Source extract:
========================================================================

He had a significant association with Pyotr Ilyich Tchaikovsky. While Tchaikovsky wrote that Erdmannsdörfer was "inclined to indulge the public's taste of exaggerated nuances" and "offhanded in his attitude to Russian music (except my own)", he nevertheless considered him "a very skilful, experienced and expert conductor". Tchaikovsky permitted him to conduct the following premiere performances of his works, all in Moscow:
- Symphony No. 1 (revised version, 1 December 1883)
- Festival Overture on the Danish National Anthem (1 December 1883)
- Suite No. 2 (16 February 1884; Tchaikovsky had just attended the premiere of his opera Mazeppa the night before, and was in such a nervous state that he set out for Berlin and Paris on 16 February, without even remaining to hear the premiere of the Suite No. 2, which absence caused Erdmannsdörfer some offence.)
- Concert Fantasia (6 March 1885)
- Manfred symphony (11 March 1886).

Tchaikovsky's Suite No. 3 is dedicated to Erdmannsdörfer, who gave the Moscow premiere in January 1885, a few days after the world premiere in Saint Petersburg under Hans von Bülow. One source says Erdmannsdörfer conducted the premiere of Tchaikovsky's Serenade for Strings, Op. 48, but other sources say it was Eduard Nápravník (Saint Petersburg, 30 October 1881). It is possible Erdmannsdörfer conducted the Moscow premiere.

Tchaikovsky so highly valued Erdmannsdörfer's arrangement of his Chant sans paroles, Op. 2, No. 3, from Souvenir de Hapsal that he himself conducted it in 1892. Erdmannsdörfer also orchestrated piano pieces by Anton Rubinstein. His own compositions are forgotten now.

After returning to Germany in 1889, the couple settled in Bremen and in 1896 moved to Munich.

Erdmannsdörfer supported the introduction of the five-stringed double bass invented by Carl Otho.

========================================================================

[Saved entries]
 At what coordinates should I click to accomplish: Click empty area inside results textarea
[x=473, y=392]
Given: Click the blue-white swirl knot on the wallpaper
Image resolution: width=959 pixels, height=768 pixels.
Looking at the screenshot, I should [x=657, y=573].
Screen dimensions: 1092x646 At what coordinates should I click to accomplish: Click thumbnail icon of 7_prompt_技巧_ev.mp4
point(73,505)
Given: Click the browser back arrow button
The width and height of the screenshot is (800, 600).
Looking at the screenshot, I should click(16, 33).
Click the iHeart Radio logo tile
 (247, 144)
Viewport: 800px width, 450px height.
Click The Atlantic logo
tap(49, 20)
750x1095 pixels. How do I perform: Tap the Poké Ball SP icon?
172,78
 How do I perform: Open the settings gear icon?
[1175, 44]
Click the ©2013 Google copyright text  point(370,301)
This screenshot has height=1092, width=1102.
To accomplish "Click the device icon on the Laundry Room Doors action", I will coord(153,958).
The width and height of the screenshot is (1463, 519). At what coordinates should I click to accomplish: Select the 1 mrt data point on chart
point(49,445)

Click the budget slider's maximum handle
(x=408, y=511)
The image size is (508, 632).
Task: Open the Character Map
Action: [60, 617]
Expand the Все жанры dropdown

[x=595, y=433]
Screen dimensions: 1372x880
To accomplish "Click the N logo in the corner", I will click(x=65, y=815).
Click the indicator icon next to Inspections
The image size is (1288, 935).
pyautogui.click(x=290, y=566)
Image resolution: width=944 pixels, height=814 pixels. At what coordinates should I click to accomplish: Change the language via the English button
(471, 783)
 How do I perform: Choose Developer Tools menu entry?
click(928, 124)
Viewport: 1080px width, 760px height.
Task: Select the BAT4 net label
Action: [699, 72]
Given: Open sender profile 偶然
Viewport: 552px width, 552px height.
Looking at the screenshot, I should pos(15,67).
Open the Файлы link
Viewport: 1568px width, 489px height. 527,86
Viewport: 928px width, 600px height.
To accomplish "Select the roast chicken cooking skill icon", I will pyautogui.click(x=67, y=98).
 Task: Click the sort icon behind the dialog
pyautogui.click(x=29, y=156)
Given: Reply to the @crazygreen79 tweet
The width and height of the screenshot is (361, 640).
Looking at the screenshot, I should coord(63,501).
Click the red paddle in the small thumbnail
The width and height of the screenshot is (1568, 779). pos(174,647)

========================================================================

Brief:
In the text on Erdmannsdörfer, which Tchaikovsky work had its premiere under him on 11 March 1886?

Task output:
The Manfred symphony.